Uma pesquisa realizada com 500 grandes empresas revelou que 90,1% dos cargos gerenciais são ocupados por profissionais brancos, enquanto 6,3% por pessoas negras ou pardas. Ao subir os degraus da hierarquia, a ocupação por profissionais negros fica ainda mais discreta. Não haveria absurdo se essas empresas estivessem localizadas em um país onde a maioria da população fosse branca.
Trata-se, no entanto, de um levantamento do Instituto Ethos (2015) no Brasil, país cuja população de autodeclarados negros ou pardos é de 55,8% (IBGE-2019). Infelizmente, a estatística não surpreende e reforça que falar sobre diversidade começa por entender os impactos da desigualdade social.
A tal desigualdade que discutimos há anos e que ainda peregrinamos em um caminho aparentemente sem fim reverbera nas organizações. O ensino universitário no Brasil foi lançado há mais de 200 anos, mas apenas em 2019 a participação de estudantes negros e pardos aparece como maioria: 50,3% (IBGE). Portanto, é natural (não normal) que os cargos de liderança, quando caracterizados por questões raciais, sigam sendo desproporcionais ao perfil da população.
Sendo um movimento natural, caberia às organizações apenas aguardarem essa população discente se graduar para alavancar suas carreiras? Não, as empresas não precisam (e nem devem) repousar passivamente. Pelo contrário, devem usar seu papel para agir e influenciar. A Ford segue esse caminho. Desde o ano passado, escancaramos as portas para assuntos voltados à diversidade e inclusão. Um comitê e cinco grupos de afinidade foram criados para desenvolver, planejar e tomar ações rumo à equidade nas vertentes: racial, pessoas com deficiência, gênero, orientação sexual e gerações.
Entre esses grupos está o FAAN (Ford Employees African Ancestry Network), destinado ao debate de questões raciais e que reúne mais de 60 empregados de todas as unidades da Ford no Brasil. Juntos, planejamos ações focadas principalmente na educação sobre o tema e no desenvolvimento de carreira, por meio de palestras e talk shows com especialistas para nosso público interno.
Quando fui apresentada ao projeto e convidada para assumir o FAAN no Brasil, aceitei sem titubear. Primeiro, por me identificar pessoalmente com a proposta e, segundo, por saber que poderíamos acelerar as discussões e ações sobre diversidade e inclusão na esfera organizacional.
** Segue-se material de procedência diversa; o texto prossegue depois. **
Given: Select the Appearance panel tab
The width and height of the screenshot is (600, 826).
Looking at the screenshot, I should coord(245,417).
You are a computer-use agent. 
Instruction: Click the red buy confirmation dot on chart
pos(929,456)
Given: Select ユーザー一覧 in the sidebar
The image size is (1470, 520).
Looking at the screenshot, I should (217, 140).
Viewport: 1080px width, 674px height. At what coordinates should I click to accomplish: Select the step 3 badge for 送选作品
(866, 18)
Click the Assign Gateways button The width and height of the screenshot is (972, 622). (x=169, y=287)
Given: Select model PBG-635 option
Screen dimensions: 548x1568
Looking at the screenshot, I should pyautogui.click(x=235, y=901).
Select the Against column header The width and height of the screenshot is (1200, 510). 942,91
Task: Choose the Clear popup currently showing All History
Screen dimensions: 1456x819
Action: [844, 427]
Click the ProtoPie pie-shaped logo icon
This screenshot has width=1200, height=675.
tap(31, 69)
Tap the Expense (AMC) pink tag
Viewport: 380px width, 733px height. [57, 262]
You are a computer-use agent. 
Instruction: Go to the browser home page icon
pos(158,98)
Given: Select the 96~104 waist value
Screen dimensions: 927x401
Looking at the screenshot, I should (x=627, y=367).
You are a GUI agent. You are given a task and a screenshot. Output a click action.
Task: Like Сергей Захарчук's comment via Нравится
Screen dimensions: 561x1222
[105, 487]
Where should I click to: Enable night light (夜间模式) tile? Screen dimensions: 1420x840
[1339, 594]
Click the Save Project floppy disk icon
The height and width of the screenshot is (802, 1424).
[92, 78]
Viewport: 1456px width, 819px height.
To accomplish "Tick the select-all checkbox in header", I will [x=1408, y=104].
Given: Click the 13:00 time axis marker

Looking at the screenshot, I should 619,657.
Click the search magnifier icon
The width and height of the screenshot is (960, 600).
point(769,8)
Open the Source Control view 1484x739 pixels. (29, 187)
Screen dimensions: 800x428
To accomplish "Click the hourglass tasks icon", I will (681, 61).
Falo pessoalmente, porque, como negra, de origem periférica e filha de mãe solo, sei os obstáculos que enfrentam aqueles que não nasceram cercados de privilégios.
Cheguei na Ford há quase 18 anos, quando participei de um processo de seleção para estagiários. Na etapa de entrevista, ouvi do antigo gerente da área, que mais tarde se tornaria diretor e meu mentor, que eu era uma boa candidata, mas por conta da complexidade das atividades, era necessário alguém que pudesse estagiar por dois anos, e eu já estava terminando a faculdade. Além disso, o meu inglês era básico. Talvez por ter respondido que aprenderia em um ano o que outro candidato levaria dois, eu tenha sido informada no dia seguinte que a vaga era minha. Desde então, passei por várias áreas no departamento de Compras, fui promovida a gerente e trabalhei por um ano e meio nos Estados Unidos, após ser selecionada em um processo interno global.
Quantos estudantes negros ou pardos são dispensados de oportunidades em grandes empresas por não terem tido o privilégio de estudar inglês na infância ou adolescência? Quantos talentos as empresas têm deixado escapar por não estarem atentas a outras habilidades e experiências? Sou um ponto fora da curva e não há o que celebrar quando se percebe a grande potência que seríamos como sociedade se finalmente estivéssemos em um patamar de equidade.
A pesquisa citada no primeiro parágrafo mostra que ainda temos um longo caminho, mas quanto mais empresas entenderem a necessidade urgente de incluir diversidade e inclusão em suas pautas, seus impactos sociais e todas as suas vantagens competitivas, mais próximos estaremos desse cenário. Neste sentido, tomar como referência uma das sete verdades da Ford global – “Colocar as pessoas em primeiro lugar” – pode ser o primeiro passo.